From January to March, about three dozen developers started wind farms in 15 states adding about twice the capacity that came on line last year during the same period, according to a report by the American Wind Energy Association.
The added megawatts are enough to power more than 816,000 homes.
Most projects were already under construction in 2008 as the economy weakened, said Kathy Belyeu, the group’s industry information services manager.
A number of companies were forced to shelve projects and lay off workers, particularly from October to December when credit became scarce.
Industry officials say investments began to taper off because of the way tax credits for projects are structured. Tax credits do not pack the same punch when the economy falters.
The Treasury Department is expected to release new rules as part of the U.S. stimulus package that would allow for something closer to a rebate for wind investments as an alternative to tax credits.
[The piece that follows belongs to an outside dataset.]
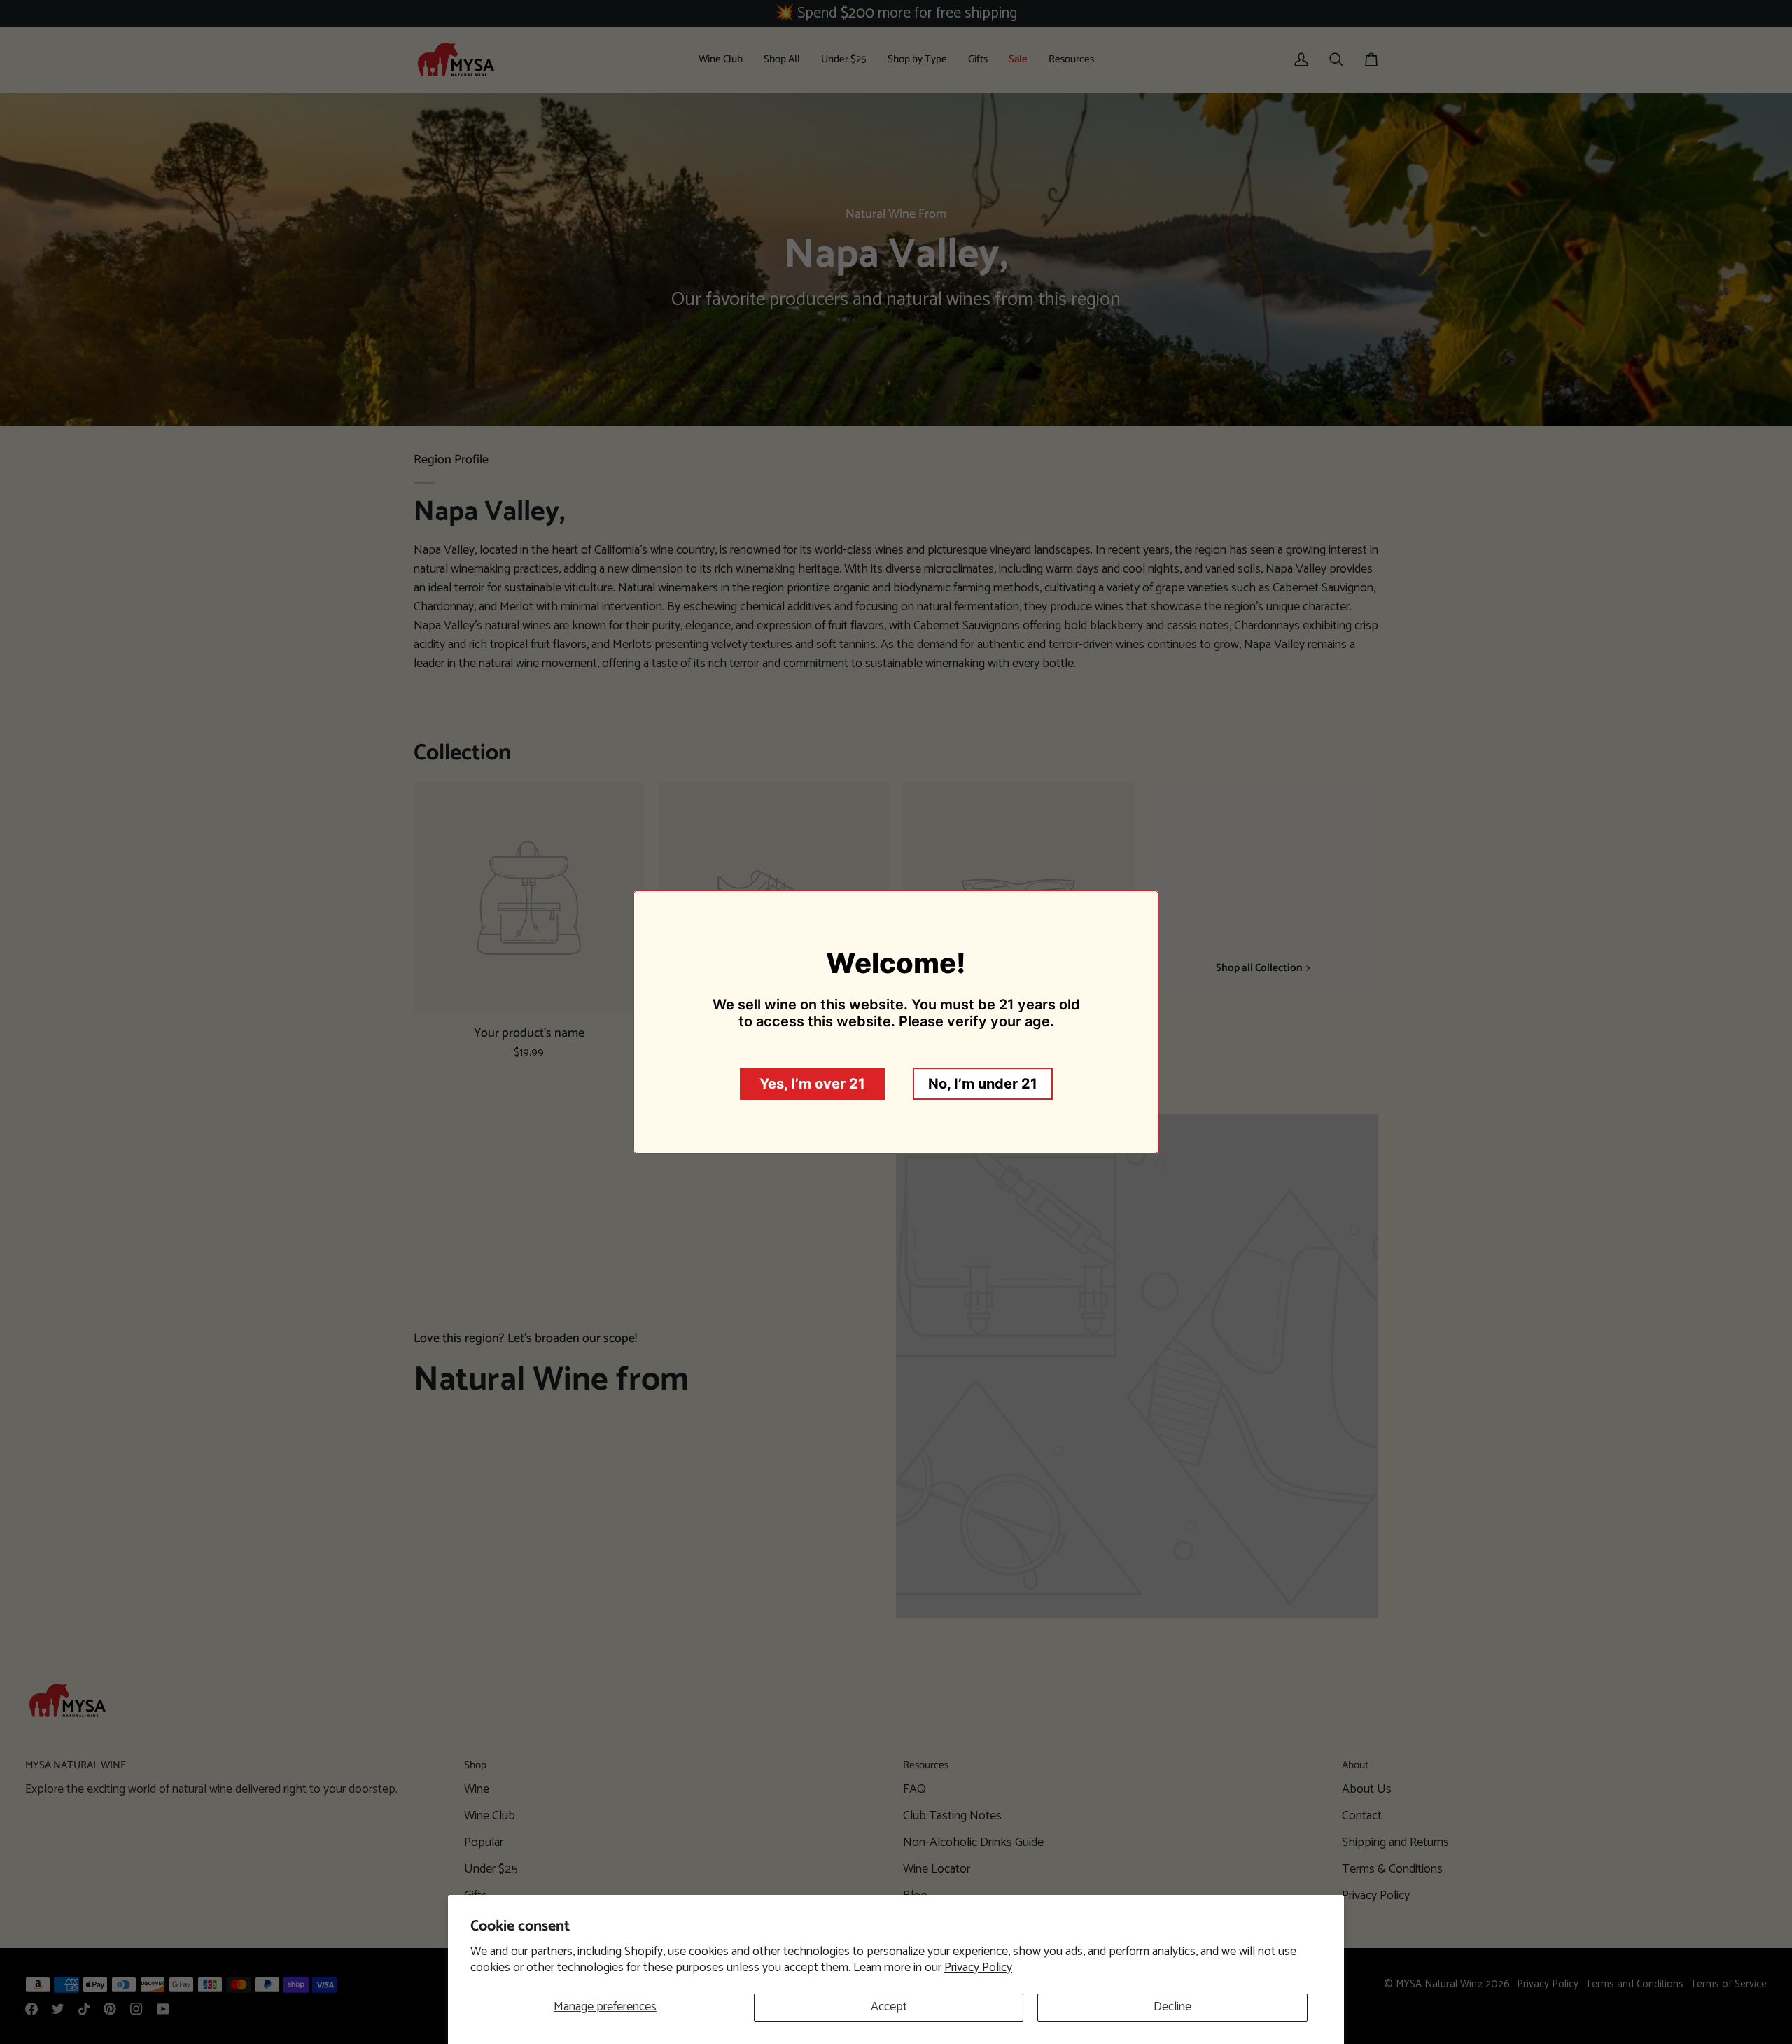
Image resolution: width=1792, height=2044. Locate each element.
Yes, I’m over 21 (812, 1083)
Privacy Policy (978, 1967)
The stimulus package has already had an effect on the industry.
By the end of March, about three dozen new projects had been announced with a potential of 3,540 megawatts. Belyeu said some of those projects were motivated by the stimulus package.
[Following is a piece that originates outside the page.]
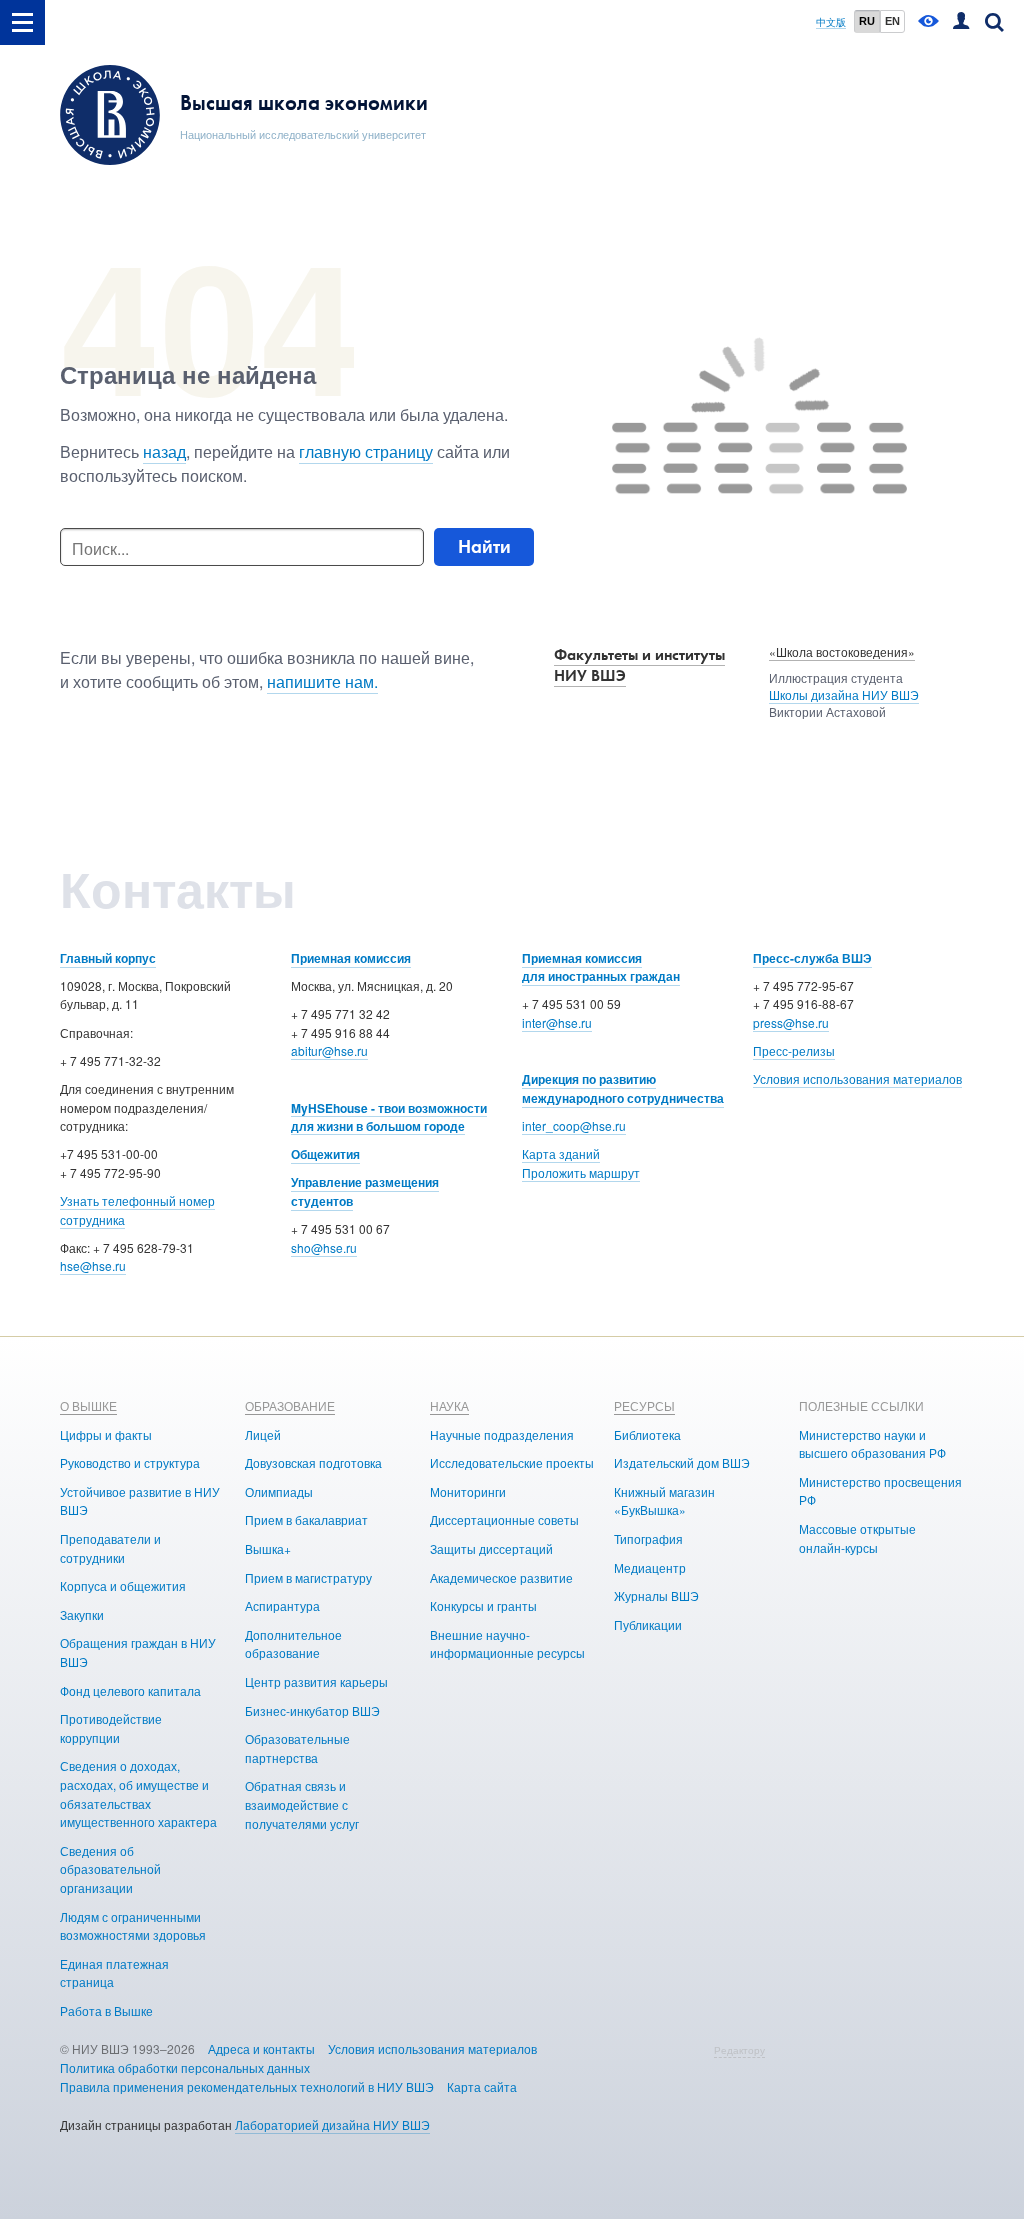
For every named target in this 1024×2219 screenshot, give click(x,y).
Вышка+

“We’re definitely hearing about sort of a thaw, yes, I would say so,” she said.
The market could improve after the details of the stimulus financing are finalized, said New Energy Finance analyst Ethan Zindler.
“There is a lot of activity that could take place primarily in the second half of this year that is very much contingent on the stimulus package,” he said.
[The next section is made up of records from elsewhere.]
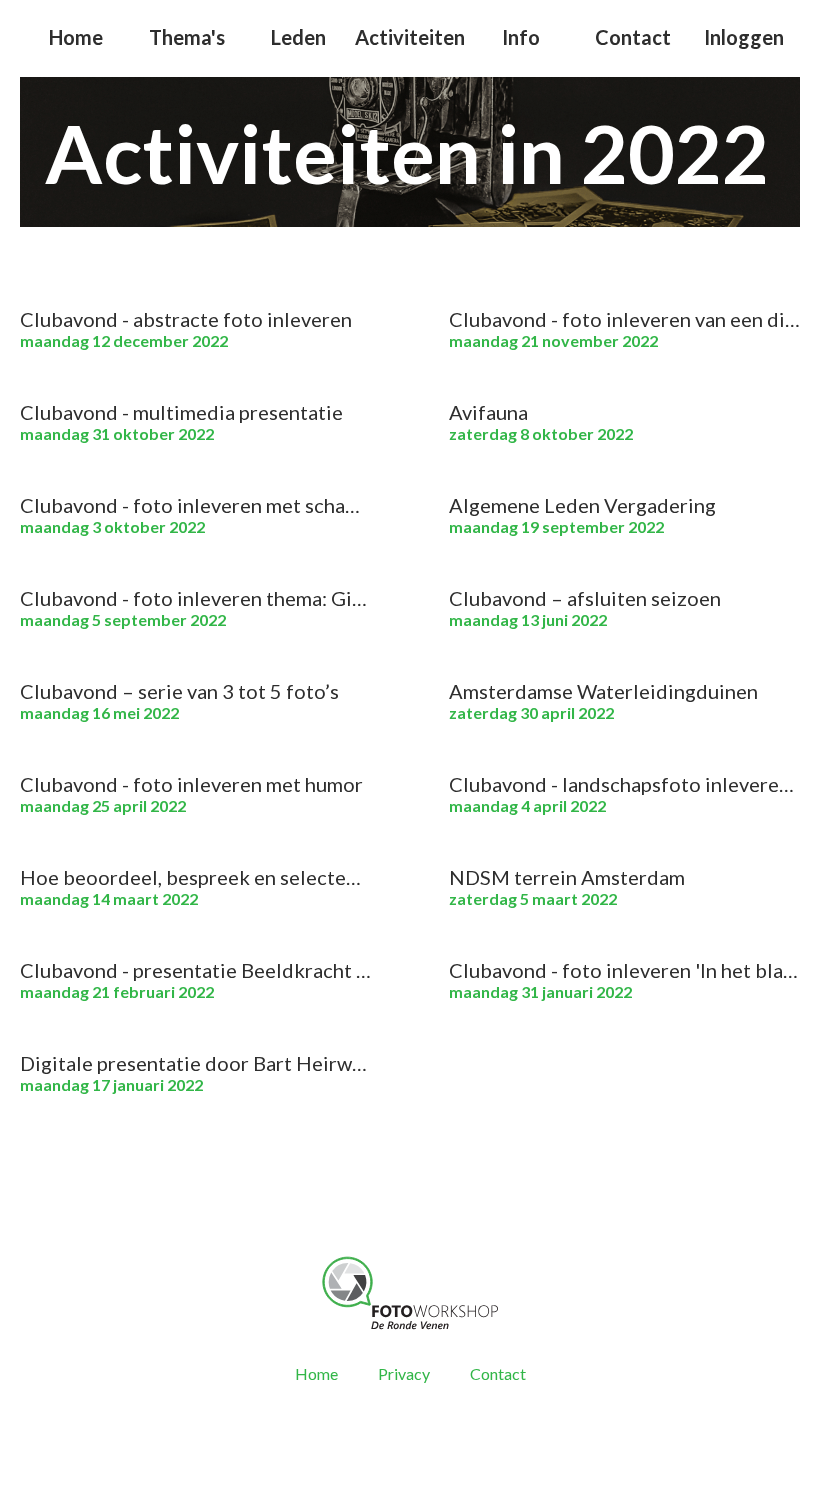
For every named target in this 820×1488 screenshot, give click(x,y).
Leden (298, 37)
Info (521, 37)
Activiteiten (410, 37)
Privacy (404, 1373)
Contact (633, 37)
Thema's (187, 37)
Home (76, 37)
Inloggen (744, 37)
The industry is still wrestling in the current economic climate, however.
Vestas A/S, the world’s biggest wind turbine manufacturer, said Tuesday it would lay off 1,900 workers primarily in Denmark and Britain, because of sluggish demand in Europe.
The layoffs represent about 9 percent of Vestas’ global work force of 21,000.
“During the past six months, the wind power industry has suffered from a funding crisis — not a demand crisis,” according to information attributed to Denmark-based Vestas in a statement. “The projects that will help Vestas meet its forecast for 2009 are currently only awaiting funding.”